19 Then I told the nobles, the officials, and the rest of the people: “We have a lot to do everywhere, so we're very spread out along the wall.
En ik sprak tot de edelen, de hoofdmannen en tot de rest van het volk: Het werk is omvangrijk en uitgestrekt, zodat wij over de muren zijn verspreid en ver van elkaar staan.
20 Wherever you are and you hear the sound of the trumpet, run to join us there. Our God will fight for us!”
Waar ge dus het signaal hoort van de bazuin, daar moet ge u met ons verenigen, en onze God zal voor ons strijden.
21 We went on working, with half of the men holding spears from dawn until the stars came out.
Zo werkten we voort, de helft van hen met lansen gewapend, van het gloren van de dageraad af, totdat de sterren verschenen.
22 I also told the people, “Everyone including servants must spend the night inside Jerusalem, so they can be on guard duty at night and work during the day.”
Ook dan nog sprak ik tot het volk: Iedereen moet met zijn knechten binnen Jerusalem overnachten.

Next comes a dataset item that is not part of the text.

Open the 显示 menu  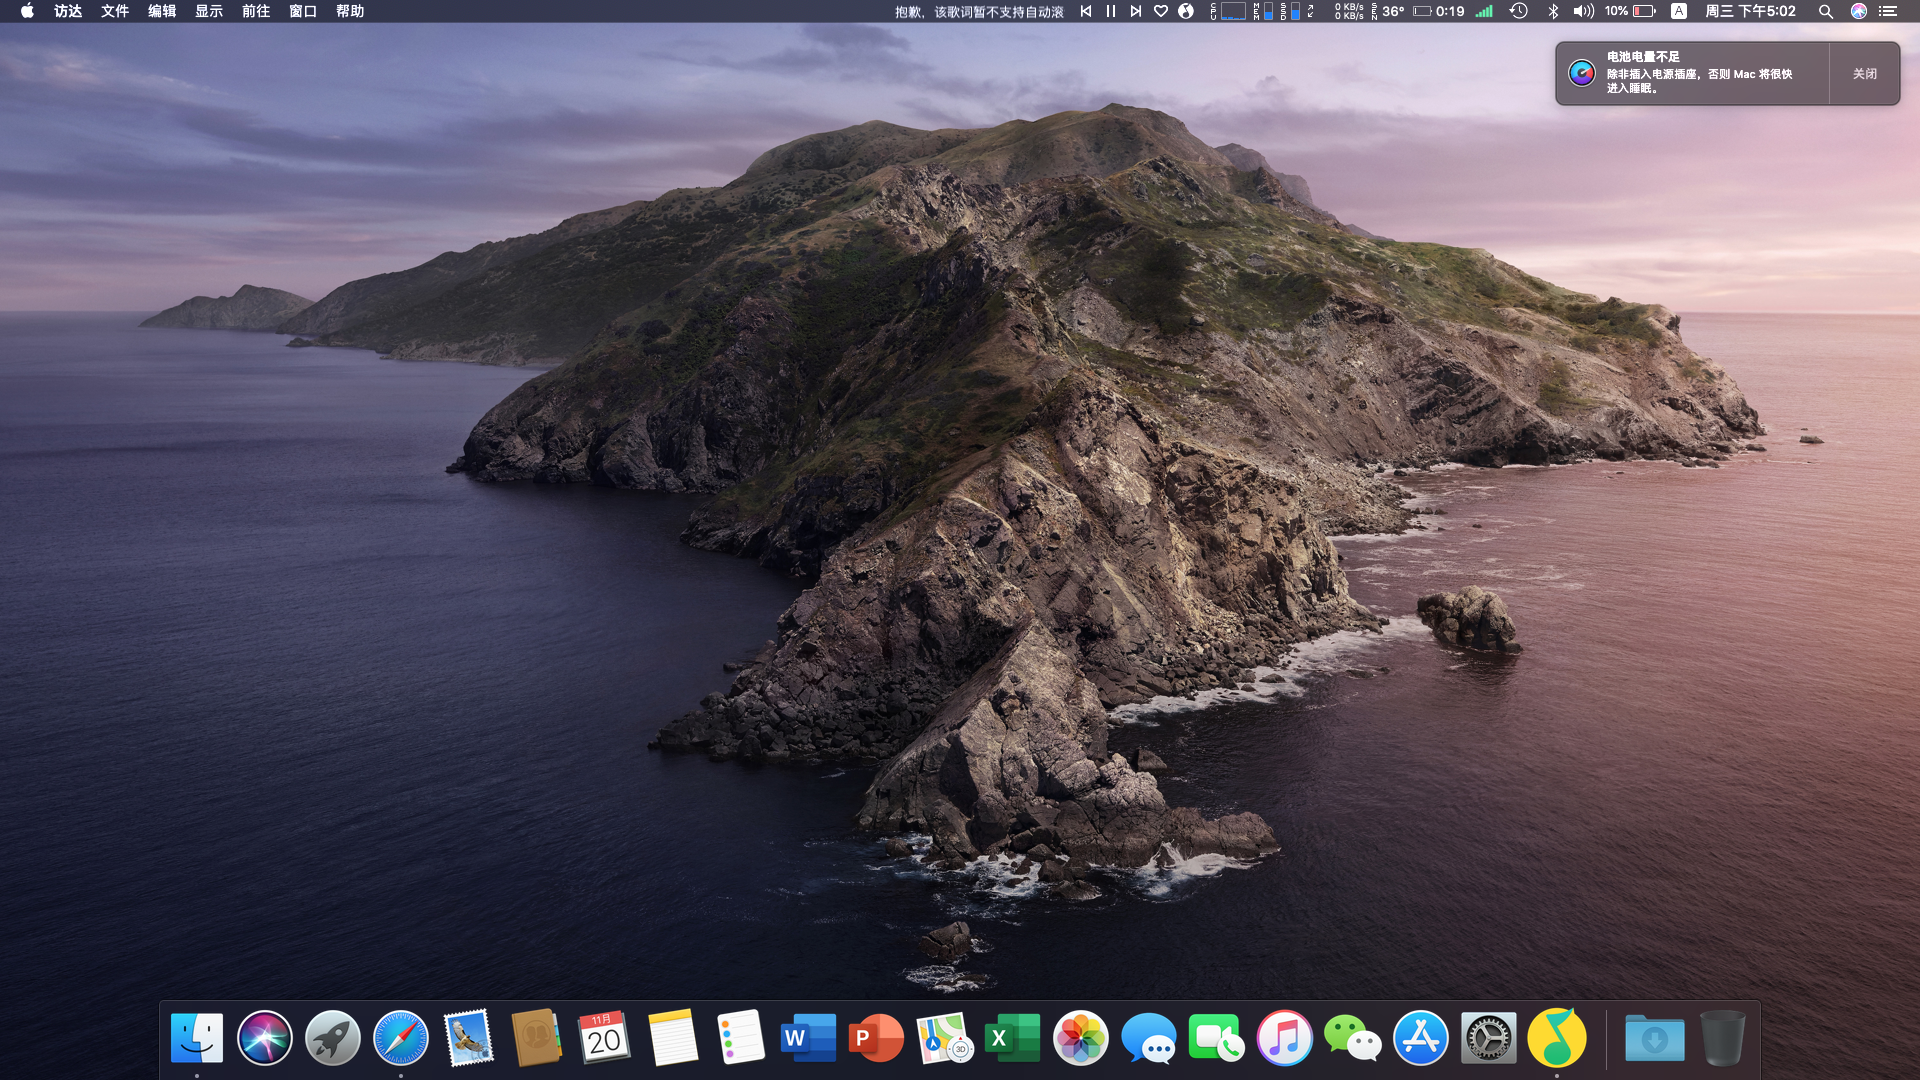(x=209, y=11)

Zo waren zij ons des nachts tot een wacht, overdag tot een werkploeg.
23 During that time none of us changed our clothes—not me or my brothers or my men or the guards with me. Everyone carried their weapons at all times, even to go for water.
Ikzelf en mijn broers, mijn gevolg en mijn lijfwacht waren nooit uit de kleren, en hielden allen de werpspies in de rechterhand.